Что-то мешало ему смотреть, маячило перед глазами — словно бешеный вихрь взметнул черный прах, затмив, как в сказаниях, луну и солнце.

Он ударил наотмашь.

Кумган повалился.

Вода плеснула на землю.
— Вой-вой! — запричитал Рахматулло, присаживаясь на корточки. — Сейчас, хозяин, сейчас!..
— Уйди, — выговорил, наконец, Карим. — Прочь, сказал!..

Пятна света прошивали ослепительную лаковую тьму.

Вот и все… вот и нет Орифа… снова путь открыт… двигаться дальше… нет Орифа… вот такая проклятая жизнь… а ведь кто-нибудь будет следующим… вот и нету его… круг… круг… вот и все… дальше… дальше…

Несколько раз глубоко вздохнул. Еще, еще.
— Прочь, — повторил он.

Понемногу стало проясняться — выплывали ветви деревьев, небо, крыша дома.
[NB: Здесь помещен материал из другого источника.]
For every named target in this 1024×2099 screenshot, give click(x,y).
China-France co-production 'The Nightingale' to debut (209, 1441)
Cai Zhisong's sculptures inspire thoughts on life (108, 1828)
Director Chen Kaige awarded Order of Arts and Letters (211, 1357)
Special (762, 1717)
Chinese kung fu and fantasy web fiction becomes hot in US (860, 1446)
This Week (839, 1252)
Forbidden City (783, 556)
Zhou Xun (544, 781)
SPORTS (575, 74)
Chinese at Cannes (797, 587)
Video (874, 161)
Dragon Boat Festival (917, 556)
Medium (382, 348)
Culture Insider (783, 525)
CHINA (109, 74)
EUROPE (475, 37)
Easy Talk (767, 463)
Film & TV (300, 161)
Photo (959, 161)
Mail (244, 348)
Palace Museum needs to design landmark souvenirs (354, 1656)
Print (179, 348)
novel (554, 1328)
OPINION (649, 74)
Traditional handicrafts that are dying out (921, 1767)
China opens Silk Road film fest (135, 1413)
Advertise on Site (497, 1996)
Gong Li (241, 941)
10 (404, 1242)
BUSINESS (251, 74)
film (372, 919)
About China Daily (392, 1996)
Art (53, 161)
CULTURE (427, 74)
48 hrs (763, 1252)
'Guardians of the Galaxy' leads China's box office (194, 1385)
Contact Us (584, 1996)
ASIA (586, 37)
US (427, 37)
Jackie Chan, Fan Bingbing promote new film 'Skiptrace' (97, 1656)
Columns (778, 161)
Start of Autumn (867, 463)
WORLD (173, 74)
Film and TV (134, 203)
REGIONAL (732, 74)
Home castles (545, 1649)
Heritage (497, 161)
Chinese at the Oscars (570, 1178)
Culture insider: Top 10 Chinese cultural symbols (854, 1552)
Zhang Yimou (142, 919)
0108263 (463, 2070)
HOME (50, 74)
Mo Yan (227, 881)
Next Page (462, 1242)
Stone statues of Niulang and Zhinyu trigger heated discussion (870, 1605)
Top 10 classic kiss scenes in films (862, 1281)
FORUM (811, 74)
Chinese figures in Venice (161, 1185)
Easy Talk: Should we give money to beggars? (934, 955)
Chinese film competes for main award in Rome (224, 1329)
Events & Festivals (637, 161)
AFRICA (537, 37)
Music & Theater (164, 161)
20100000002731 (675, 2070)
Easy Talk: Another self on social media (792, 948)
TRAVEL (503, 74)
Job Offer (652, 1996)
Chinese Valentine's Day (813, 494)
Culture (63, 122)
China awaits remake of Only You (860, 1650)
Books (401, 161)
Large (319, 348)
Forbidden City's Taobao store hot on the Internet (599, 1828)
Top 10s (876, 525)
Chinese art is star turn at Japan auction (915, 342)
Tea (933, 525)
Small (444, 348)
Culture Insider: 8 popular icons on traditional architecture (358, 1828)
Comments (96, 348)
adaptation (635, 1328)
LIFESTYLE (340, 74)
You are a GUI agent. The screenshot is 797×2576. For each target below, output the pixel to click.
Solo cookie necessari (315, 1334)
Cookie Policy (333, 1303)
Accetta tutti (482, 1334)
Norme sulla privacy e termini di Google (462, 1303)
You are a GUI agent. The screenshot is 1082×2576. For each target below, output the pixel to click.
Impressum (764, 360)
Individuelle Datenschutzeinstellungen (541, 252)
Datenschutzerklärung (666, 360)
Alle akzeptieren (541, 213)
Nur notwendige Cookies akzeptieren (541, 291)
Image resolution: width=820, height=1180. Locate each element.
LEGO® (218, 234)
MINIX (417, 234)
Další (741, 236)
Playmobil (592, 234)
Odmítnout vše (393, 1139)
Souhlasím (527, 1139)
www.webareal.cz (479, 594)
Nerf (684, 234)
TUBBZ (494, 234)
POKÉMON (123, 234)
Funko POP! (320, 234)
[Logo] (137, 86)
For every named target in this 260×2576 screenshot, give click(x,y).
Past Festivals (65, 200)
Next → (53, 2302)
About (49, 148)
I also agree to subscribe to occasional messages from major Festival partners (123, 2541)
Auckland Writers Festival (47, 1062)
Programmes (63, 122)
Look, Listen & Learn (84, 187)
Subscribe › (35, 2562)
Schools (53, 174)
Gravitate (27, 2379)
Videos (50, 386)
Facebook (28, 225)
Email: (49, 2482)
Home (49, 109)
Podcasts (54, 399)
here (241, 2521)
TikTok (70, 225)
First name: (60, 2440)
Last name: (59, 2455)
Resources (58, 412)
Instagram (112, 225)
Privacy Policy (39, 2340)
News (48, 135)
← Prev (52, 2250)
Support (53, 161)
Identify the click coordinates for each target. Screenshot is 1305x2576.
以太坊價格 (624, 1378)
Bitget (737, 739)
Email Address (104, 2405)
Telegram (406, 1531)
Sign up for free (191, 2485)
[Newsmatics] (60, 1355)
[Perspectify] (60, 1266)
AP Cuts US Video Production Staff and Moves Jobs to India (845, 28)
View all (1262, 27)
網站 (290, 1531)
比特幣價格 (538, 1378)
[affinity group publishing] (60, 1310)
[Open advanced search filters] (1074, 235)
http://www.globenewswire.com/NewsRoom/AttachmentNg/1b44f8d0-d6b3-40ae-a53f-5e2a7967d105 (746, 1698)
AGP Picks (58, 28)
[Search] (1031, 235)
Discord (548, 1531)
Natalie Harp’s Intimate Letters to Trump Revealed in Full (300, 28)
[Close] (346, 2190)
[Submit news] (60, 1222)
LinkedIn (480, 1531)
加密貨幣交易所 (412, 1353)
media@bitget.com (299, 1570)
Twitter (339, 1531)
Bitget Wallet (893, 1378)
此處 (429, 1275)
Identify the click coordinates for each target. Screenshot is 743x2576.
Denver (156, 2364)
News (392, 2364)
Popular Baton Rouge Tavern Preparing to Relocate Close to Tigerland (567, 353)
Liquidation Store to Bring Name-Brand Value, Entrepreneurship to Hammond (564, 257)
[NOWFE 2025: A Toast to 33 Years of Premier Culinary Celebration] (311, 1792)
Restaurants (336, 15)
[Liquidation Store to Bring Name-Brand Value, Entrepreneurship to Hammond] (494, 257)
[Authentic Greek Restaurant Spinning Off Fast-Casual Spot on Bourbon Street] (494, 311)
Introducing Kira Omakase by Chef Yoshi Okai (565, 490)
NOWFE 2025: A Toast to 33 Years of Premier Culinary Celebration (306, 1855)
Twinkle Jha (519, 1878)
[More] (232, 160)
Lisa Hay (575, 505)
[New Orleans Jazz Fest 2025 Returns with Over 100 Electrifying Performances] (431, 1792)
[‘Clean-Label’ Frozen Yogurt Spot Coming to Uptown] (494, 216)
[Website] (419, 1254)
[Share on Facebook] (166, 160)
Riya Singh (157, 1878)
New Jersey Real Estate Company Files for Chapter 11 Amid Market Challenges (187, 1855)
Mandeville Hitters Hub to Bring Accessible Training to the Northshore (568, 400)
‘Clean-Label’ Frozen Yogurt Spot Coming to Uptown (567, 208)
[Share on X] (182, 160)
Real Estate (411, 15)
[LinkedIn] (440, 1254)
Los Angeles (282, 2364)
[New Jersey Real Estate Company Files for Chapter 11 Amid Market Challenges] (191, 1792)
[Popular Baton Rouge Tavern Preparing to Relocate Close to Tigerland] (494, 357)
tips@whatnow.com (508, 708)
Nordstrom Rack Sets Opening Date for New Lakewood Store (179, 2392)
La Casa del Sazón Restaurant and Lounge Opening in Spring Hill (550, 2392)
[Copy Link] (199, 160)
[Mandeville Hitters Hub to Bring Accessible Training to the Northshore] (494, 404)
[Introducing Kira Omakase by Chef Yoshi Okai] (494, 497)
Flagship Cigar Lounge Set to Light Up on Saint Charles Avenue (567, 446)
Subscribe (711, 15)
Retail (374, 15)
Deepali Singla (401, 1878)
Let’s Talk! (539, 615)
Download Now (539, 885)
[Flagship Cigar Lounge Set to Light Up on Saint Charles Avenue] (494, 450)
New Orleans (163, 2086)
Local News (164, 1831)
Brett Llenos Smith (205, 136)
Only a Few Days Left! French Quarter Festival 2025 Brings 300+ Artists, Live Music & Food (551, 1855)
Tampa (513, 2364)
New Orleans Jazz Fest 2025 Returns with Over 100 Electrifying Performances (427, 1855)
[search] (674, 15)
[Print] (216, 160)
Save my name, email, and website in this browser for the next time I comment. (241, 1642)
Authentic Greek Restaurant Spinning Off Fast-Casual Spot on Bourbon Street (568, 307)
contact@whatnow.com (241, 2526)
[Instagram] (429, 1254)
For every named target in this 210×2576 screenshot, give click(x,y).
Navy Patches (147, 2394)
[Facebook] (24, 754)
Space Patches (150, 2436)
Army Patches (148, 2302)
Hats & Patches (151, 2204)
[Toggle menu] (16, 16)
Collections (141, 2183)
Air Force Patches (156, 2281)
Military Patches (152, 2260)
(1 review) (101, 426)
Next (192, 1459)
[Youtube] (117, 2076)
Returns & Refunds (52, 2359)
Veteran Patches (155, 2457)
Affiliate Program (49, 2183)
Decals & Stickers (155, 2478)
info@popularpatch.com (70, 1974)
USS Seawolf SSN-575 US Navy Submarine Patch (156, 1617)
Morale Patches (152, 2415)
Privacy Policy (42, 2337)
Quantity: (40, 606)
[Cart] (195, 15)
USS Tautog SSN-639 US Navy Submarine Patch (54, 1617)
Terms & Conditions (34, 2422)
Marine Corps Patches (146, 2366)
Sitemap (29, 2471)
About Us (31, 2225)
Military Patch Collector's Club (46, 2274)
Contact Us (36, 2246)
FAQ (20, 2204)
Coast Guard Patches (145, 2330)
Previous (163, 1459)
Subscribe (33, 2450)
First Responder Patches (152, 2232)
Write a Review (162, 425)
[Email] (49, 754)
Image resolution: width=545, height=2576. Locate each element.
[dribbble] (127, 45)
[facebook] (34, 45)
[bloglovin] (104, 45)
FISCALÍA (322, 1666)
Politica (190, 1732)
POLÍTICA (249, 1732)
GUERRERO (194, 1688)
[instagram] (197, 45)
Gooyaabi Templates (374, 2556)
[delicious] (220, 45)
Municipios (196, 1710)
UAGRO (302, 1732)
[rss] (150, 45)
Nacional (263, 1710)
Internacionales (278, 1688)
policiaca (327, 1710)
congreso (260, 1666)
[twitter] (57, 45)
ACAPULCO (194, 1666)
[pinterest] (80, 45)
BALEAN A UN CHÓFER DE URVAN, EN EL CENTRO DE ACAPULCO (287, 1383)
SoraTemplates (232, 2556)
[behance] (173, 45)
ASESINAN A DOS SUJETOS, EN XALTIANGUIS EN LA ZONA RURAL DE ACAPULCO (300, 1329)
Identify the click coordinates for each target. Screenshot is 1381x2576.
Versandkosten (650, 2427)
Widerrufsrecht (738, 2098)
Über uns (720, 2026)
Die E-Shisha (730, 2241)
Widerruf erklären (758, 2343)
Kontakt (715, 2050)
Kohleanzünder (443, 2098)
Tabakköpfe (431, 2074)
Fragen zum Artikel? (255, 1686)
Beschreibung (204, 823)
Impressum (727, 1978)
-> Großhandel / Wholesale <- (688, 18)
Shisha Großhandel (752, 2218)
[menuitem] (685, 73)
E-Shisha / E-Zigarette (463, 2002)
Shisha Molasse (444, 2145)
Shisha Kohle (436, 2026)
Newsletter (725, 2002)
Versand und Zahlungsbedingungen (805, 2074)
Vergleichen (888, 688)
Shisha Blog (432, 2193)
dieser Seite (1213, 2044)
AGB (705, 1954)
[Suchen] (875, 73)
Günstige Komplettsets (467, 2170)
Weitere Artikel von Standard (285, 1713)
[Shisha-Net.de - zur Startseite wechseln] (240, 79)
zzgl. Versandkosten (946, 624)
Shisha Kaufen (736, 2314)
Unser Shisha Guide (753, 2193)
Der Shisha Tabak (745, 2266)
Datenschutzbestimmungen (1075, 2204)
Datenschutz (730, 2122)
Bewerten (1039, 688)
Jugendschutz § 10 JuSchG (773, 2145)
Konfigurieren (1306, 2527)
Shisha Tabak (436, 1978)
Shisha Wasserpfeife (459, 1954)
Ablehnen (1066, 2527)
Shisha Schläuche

Перевел дух. Воздух горчил, словно ивовая кора.

Что?

Поднял голову. Слава богу, рядом уже никого не было.

Кончено.
— Ж-ж-ж-ж-ж!..

Угрожающе гудя, она села на край пиалы и быстро поползла, пульсируя брюшком и жадно хватая с фарфора содрогающимися жвалами невидимые капли влаги. А-а-а-а… вот она… Теперь Карим увидел пчелу. Да, он увидел пчелу. Это была пчела. Нет, это была не пчела. Нет. Зеркальное чудовище, раздробленное лучами света в горячих линзах его бессмысленных слез.

Карим Бухоро по-волчьи помотал головой, протянул дрожащую руку и точным щелчком сбил ее с ободка.